Eisenbeis insisted that this residential development would be less onerous for neighbors than the aforementioned self-storage proposal. He added that he expects the dwellings themselves to attract younger millennials and divorcées in addition to a smattering of elderly residents.

Eisenbeis conceded that the details of the project have yet to be nailed down. He added, however, that he’ll have a better idea of the development’s particulars after a neighborhood meeting that he hopes to conduct next month.

Beth Blackmon with the Timmons Group, a Raleigh-based civil engineering firm in Eisenbeis’s employ, told the city’s planning commission, that her client has already given some thought about this project’s potential impact on neighbors as well as its own future residents.
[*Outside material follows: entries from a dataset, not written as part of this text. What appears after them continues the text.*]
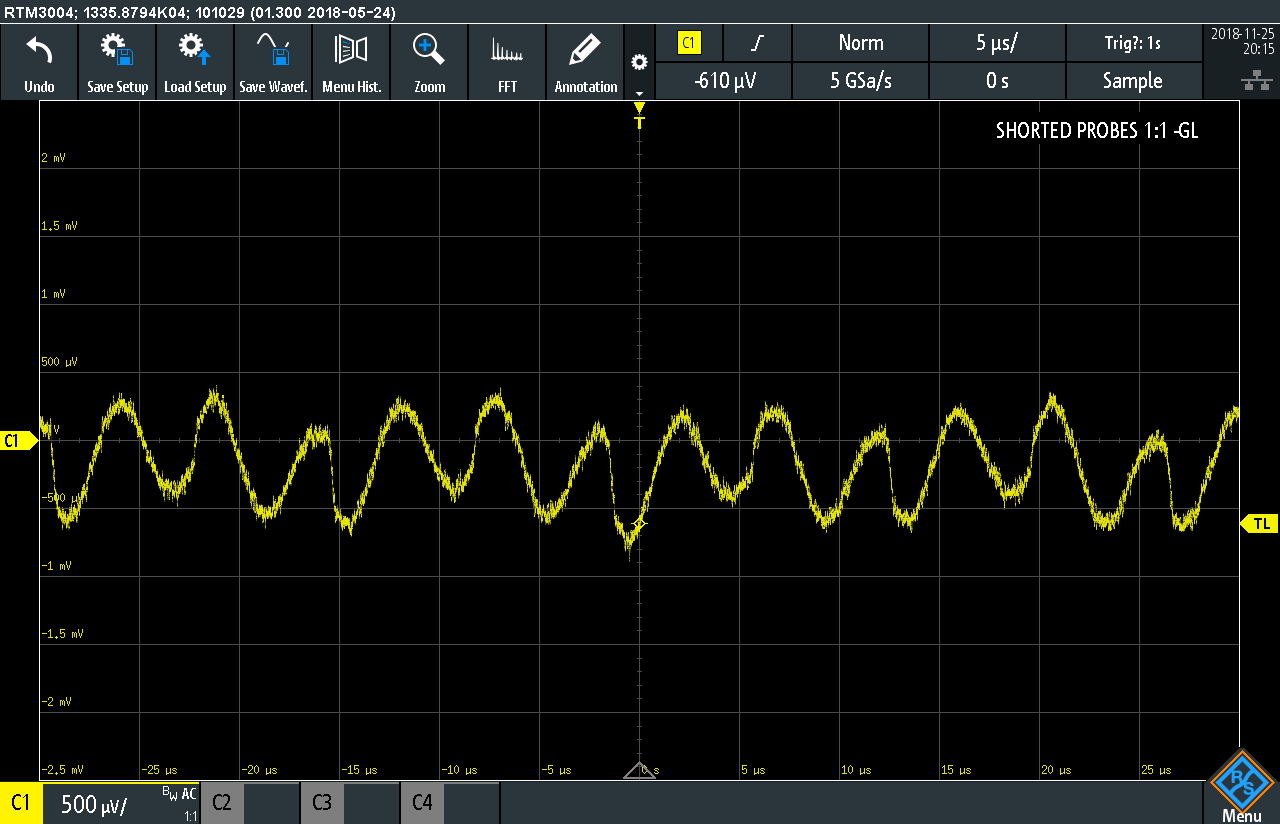The height and width of the screenshot is (824, 1280).
Task: Save the waveform using Save Wavef.
Action: pos(273,50)
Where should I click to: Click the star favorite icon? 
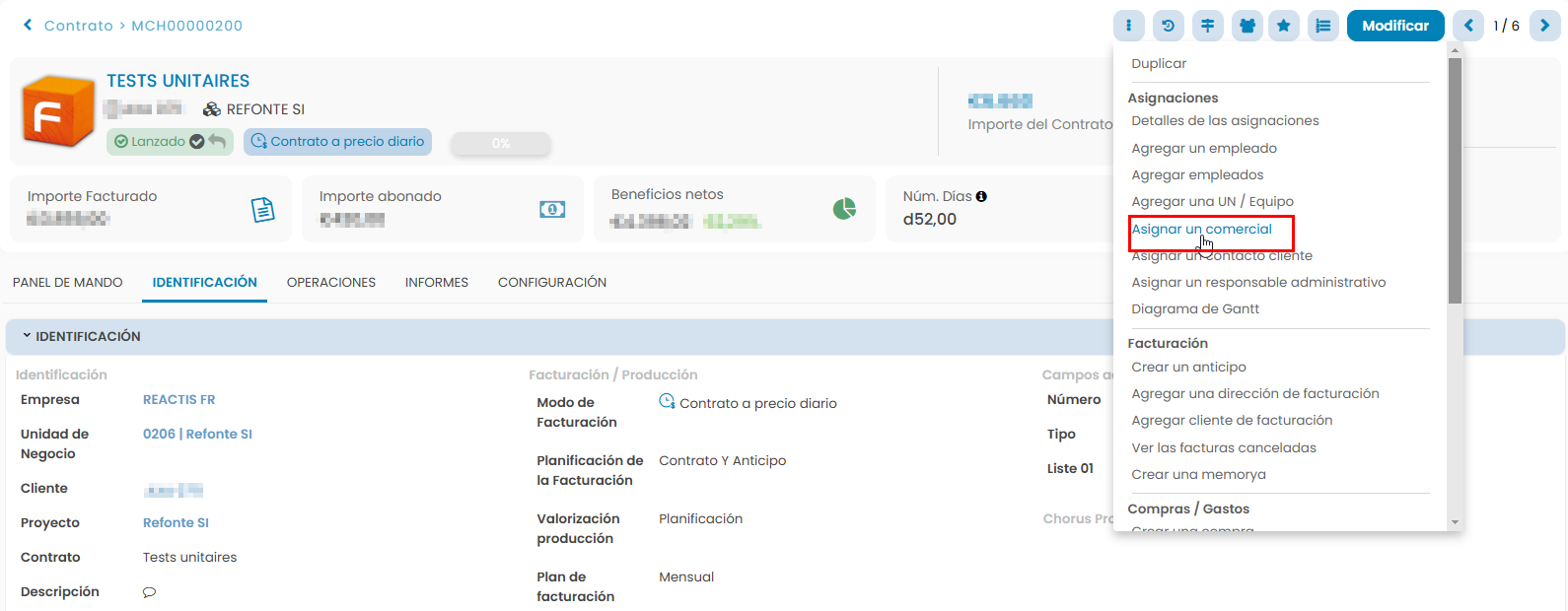click(x=1283, y=26)
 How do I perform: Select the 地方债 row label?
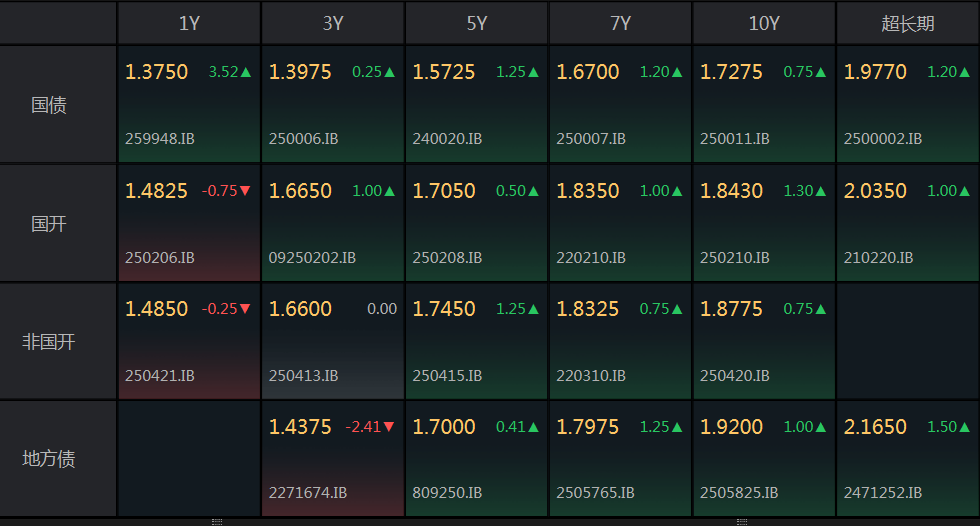click(x=49, y=459)
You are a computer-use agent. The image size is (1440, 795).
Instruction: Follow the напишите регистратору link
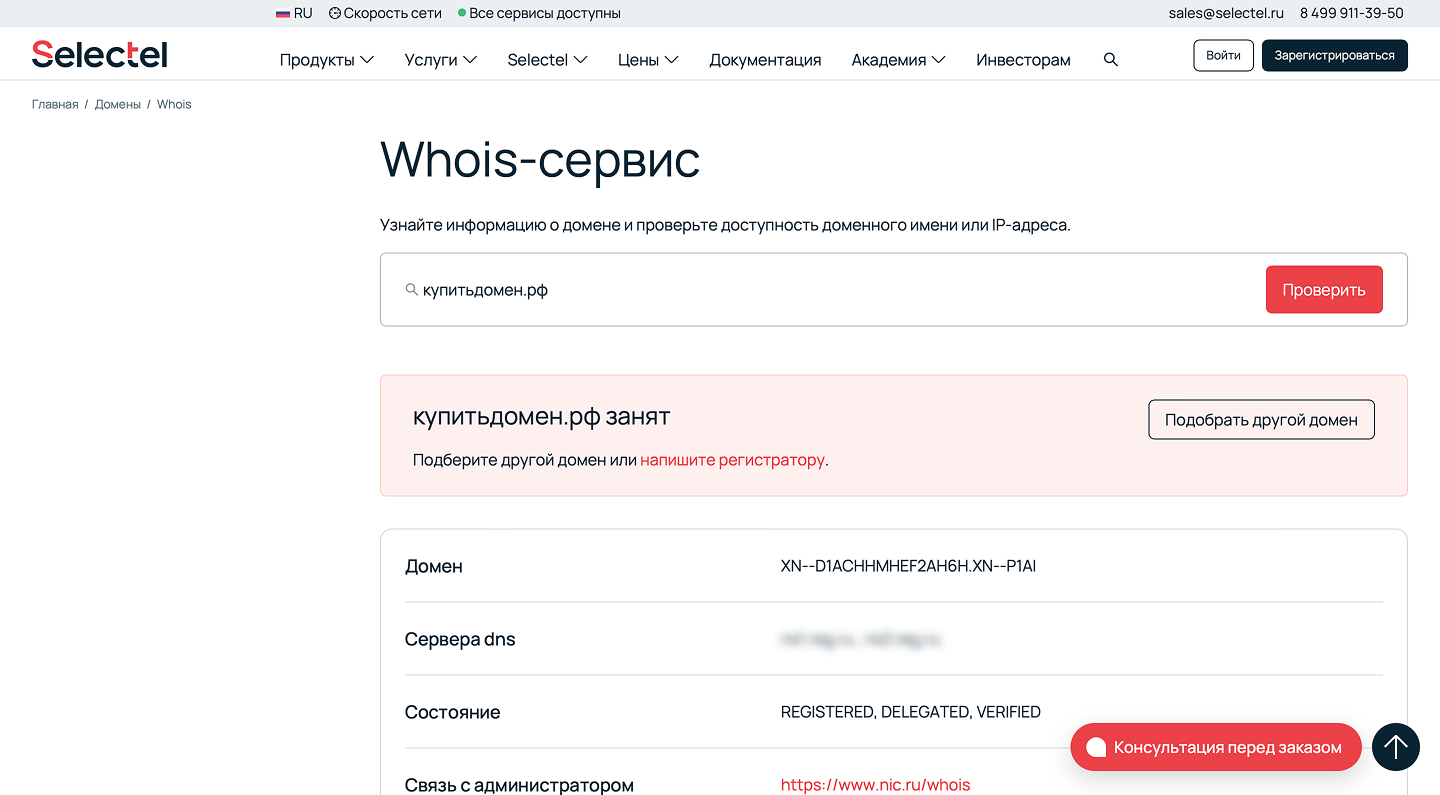pyautogui.click(x=732, y=460)
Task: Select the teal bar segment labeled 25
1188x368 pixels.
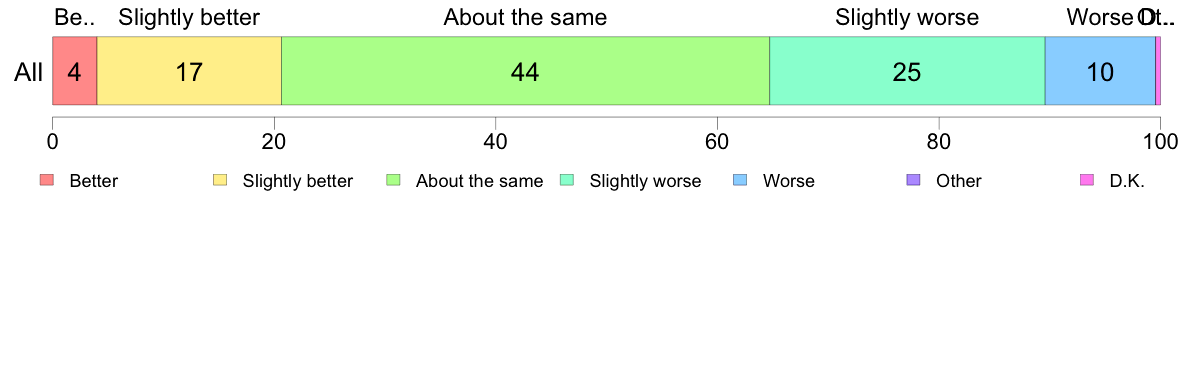Action: point(908,70)
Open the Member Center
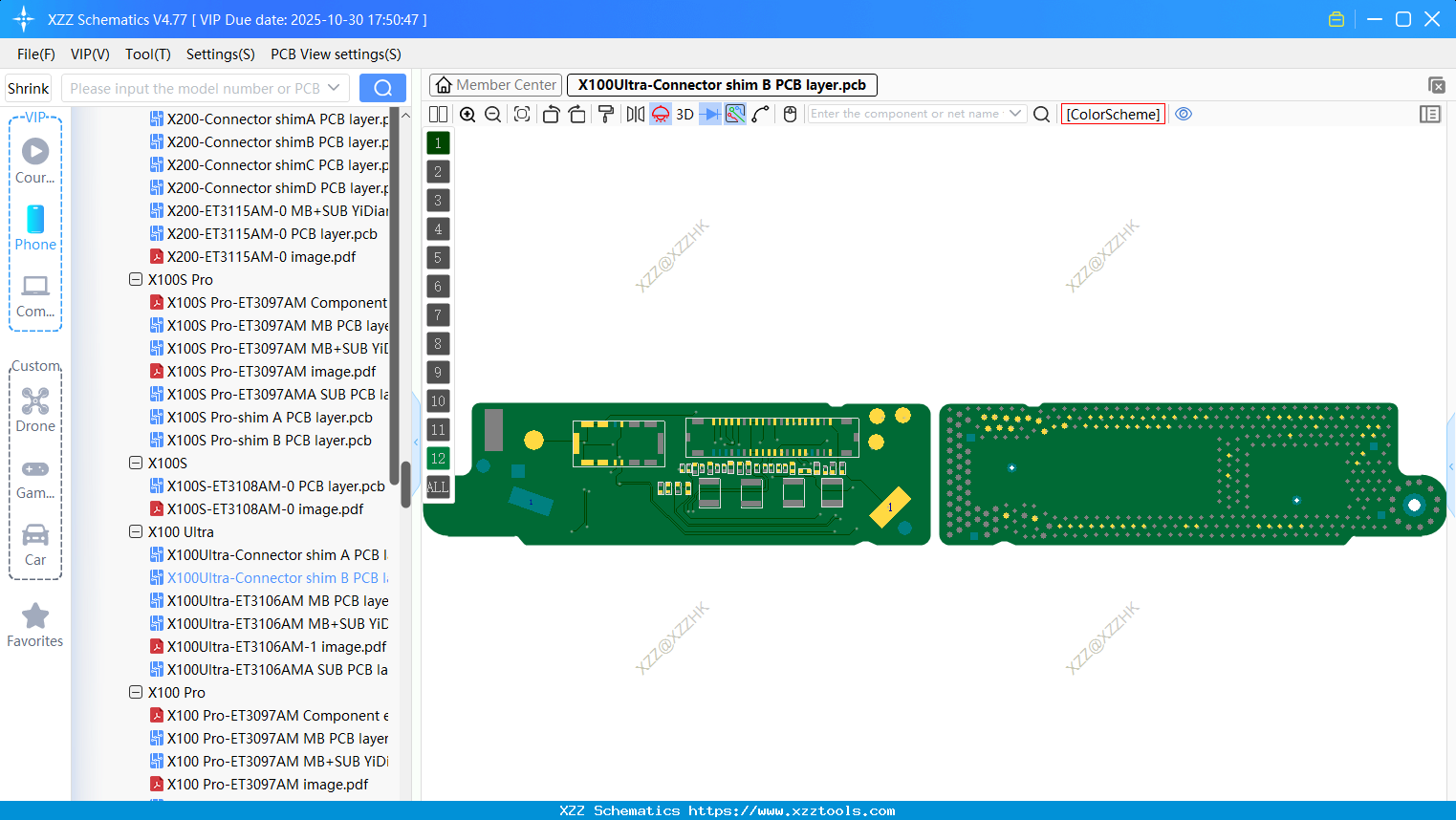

“This zoning district would provide good flexibility for whatever the end user may be,” she added. “It would provide a good transition from the existing single family that’s on one side of this development and the businesses and industrial development that are on the other side.”
Blackmon’s assertion got no argument from commission member James Kirkpatrick, who acknowledged that his grandmother once lived in a nearby development.

“I think what your proposing is outstanding,” he added. “It’s the perfect transition.”

The reaction of the project’s actual neighbors nevertheless posed a conundrum for the commission’s vice chairman, John Black, who proposed that he and his colleagues postpone their vote in order to facilitate the developer’s plans to meet with the neighbors.

“We can sit here and make plans,” Black went on to declare. “But when you get to the neighbors, all the questions come out.”

Black’s misgivings were heightened when the commission’s members heard from Tucker Street resident Korie Jordan Thornton, who weighed in on the rezoning request during last Monday’s meeting. Thornton inquired specifically about the location of the proposed development’s entrances, which Eisenbeis admitted would empty out onto Tucker Street – a prospect that didn’t sit easily with either Thornton or her husband, who chimed in as well.

In the end, the planning commission voted 7-to-0 to resume their discussion at the end of December – at which point, they presumed, Eisenbeis would have had enough time to hold his proposed neighborhood meeting.